GIVEN DATA:
====
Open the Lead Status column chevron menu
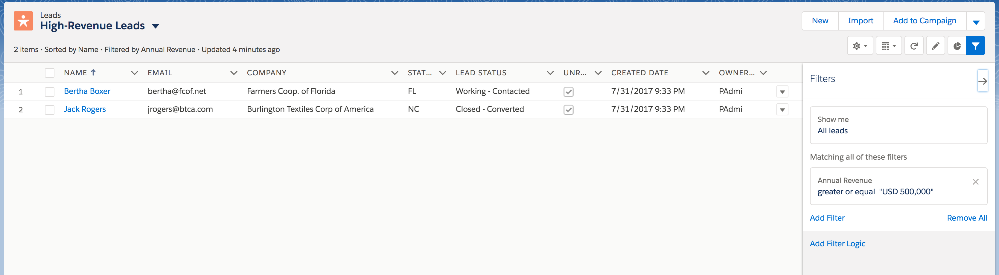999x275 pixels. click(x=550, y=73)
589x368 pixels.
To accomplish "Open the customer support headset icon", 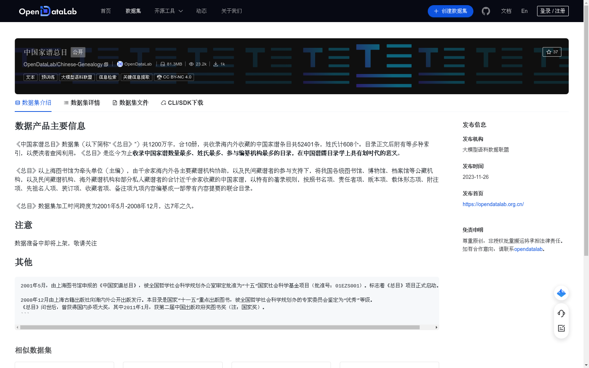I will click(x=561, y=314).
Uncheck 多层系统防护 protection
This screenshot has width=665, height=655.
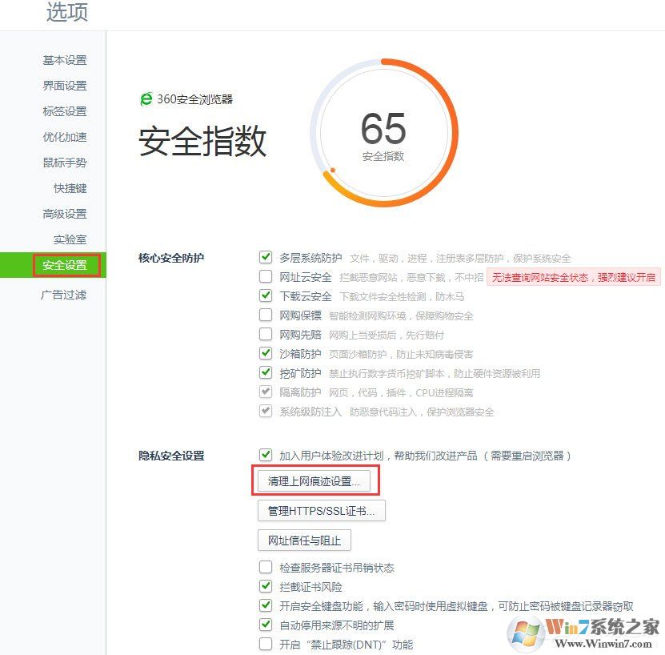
====
TASK OBJECTIVE:
Rewrite the stretch of the entries from the line containing "Uncheck 多层系统防护 protection" through the end of the entries, changing "Uncheck" to "Deselect" and keeping everything else the same. Leave the pictures out of your answer.

SOLUTION TO THE PROBLEM:
Deselect 多层系统防护 protection
This screenshot has width=665, height=655.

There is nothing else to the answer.